In the notes on customizing a Hugo website, which file holds all the style information for the site, and where is it located?

> **SELECTED EXCERPT**
::::::::
What I did to customize these page was essentially to re-arrange the order of the blocks composing them and erasing those I didn’t want. In few cases I added some classes that would be later handled by the CSS file. Except for the social network link, none of the website content is written in here since all of that is held inside the config.toml file and the content folder.

CSS customization

Within the theme folder, at the static/CSS address, there’s a file called main.css that holds all the information regarding the style of the website. Most of the fine-tuning of the original theme done by me is in this file, but it’s little more than font-size adjustements, balancing paddings and color picking, all done solely according my taste. The original theme already featured many classes linked to the popular Bootstrap library, which is a nice plus to have for easily authoring a consistent and responsive website across different browsers.

Javascript customization

Inside the static files folder there also one called main.js that uses some Javascript only for cross-browser purposes. Personally I added only the following snippet in jQuery to add some Bootstrap classes to the IMG elements inside the website.

$(document).ready(function(){
	$("img").addClass("img-rounded");
	$("img").addClass("center-block");
	$("img").addClass("img-fluid");
});

Publishing and pushing your website

All the images of the website should be hosted in the folder static/img of the theme directory, possible divided by page so that they are easier to manage. If the links are correct, the images can already be seen in the local server of Hugo. Once you’ve checked that you’re website is fully functional and ready to be published, you only have to type the command hugo in the Bash while located in the website directory. This line will generate a folder called public into which the full static site will be available. From this moment, there are few ways of proceeding to properly put the website online, like copy-pasting the public folder in your domain if you own one, or setting a Yaml file in your website folder and the pushing it to GitLab so that it will automatically build and deploy your website on request. Since Fab Lab’s GitLab accounts seem to work a little bit different from the norm and my website will be published in an very specific web address, I preferred to push the static site on the GitLab repo with the following commands:

git add --all
git commit -m "Update website"
git push

As I said, my GitLab account seems to work not some like documentation I found explains, hence, after this operation, I had to manually re-configure some broken links for images and style-sheet. This will be indeed a matter of invenstigation with my instructors.

Result

The result of all this working is the website you’re browsing right now!
::::::::
[Recorded data]
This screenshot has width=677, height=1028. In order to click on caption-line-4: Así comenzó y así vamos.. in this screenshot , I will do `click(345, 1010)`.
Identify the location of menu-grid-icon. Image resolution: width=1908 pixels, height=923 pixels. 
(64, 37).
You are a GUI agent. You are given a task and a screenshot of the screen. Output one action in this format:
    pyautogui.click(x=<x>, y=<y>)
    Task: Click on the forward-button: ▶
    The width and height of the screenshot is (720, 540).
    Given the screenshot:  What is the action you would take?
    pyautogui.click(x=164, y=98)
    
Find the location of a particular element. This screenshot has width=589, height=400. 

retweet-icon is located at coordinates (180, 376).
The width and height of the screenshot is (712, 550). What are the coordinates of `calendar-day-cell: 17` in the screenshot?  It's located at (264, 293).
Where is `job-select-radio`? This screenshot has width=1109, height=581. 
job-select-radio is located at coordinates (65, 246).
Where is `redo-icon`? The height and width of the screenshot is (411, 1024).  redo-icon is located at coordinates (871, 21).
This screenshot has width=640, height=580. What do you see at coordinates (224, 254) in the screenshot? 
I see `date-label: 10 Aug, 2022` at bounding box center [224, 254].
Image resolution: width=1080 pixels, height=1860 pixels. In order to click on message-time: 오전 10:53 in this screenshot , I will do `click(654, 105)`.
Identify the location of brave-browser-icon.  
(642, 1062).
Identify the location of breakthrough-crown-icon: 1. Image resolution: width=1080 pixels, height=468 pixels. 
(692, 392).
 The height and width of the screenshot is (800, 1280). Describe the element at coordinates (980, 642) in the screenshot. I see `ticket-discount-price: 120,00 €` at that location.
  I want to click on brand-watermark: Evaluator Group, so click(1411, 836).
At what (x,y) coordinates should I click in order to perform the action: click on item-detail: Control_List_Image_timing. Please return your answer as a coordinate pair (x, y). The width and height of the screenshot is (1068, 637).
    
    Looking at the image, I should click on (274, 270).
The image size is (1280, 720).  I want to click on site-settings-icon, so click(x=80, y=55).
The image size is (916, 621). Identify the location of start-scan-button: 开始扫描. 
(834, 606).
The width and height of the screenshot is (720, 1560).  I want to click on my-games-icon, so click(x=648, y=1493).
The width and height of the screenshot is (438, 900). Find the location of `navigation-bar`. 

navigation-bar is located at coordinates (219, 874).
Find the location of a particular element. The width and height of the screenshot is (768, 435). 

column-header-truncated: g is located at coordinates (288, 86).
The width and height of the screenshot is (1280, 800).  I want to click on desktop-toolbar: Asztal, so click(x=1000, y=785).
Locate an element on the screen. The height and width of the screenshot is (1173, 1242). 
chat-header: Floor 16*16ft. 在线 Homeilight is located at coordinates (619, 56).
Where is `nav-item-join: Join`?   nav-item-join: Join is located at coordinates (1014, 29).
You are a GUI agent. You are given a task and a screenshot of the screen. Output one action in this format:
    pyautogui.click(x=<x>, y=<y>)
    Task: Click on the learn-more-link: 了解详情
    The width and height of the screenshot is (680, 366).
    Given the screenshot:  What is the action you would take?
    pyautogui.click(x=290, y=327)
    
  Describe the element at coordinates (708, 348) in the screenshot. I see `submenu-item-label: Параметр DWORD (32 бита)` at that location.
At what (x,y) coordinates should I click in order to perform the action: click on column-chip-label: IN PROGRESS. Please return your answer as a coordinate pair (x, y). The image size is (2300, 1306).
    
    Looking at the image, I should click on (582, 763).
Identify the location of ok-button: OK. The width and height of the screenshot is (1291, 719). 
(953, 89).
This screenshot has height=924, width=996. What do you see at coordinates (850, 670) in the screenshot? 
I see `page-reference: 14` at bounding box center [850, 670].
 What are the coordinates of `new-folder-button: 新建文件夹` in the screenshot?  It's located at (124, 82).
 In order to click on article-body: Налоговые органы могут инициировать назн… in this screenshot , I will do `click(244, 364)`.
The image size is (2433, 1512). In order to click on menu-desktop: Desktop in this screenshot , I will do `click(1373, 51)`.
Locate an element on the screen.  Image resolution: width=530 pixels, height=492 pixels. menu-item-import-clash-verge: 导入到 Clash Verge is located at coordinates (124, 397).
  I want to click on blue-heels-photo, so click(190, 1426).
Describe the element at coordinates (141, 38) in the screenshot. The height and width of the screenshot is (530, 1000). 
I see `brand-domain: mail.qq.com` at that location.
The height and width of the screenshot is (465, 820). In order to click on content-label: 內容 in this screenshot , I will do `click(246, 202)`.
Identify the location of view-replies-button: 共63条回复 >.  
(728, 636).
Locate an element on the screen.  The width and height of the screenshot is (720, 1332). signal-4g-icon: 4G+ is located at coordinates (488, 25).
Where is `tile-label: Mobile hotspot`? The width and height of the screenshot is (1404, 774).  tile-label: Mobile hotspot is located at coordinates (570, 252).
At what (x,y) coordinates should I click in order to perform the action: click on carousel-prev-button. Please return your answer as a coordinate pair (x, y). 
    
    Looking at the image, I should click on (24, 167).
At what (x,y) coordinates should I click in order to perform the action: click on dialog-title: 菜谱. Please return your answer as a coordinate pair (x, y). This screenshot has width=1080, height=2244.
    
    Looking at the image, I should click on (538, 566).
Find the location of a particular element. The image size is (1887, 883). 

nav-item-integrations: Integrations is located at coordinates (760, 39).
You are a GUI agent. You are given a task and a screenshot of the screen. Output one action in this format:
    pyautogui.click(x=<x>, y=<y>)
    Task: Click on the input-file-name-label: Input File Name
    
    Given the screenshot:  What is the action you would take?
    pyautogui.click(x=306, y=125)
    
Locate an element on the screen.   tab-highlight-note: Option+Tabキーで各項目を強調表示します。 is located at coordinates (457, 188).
::::::::
> **ANSWER BELOW**
A file called main.css, located at the static/CSS address within the theme folder.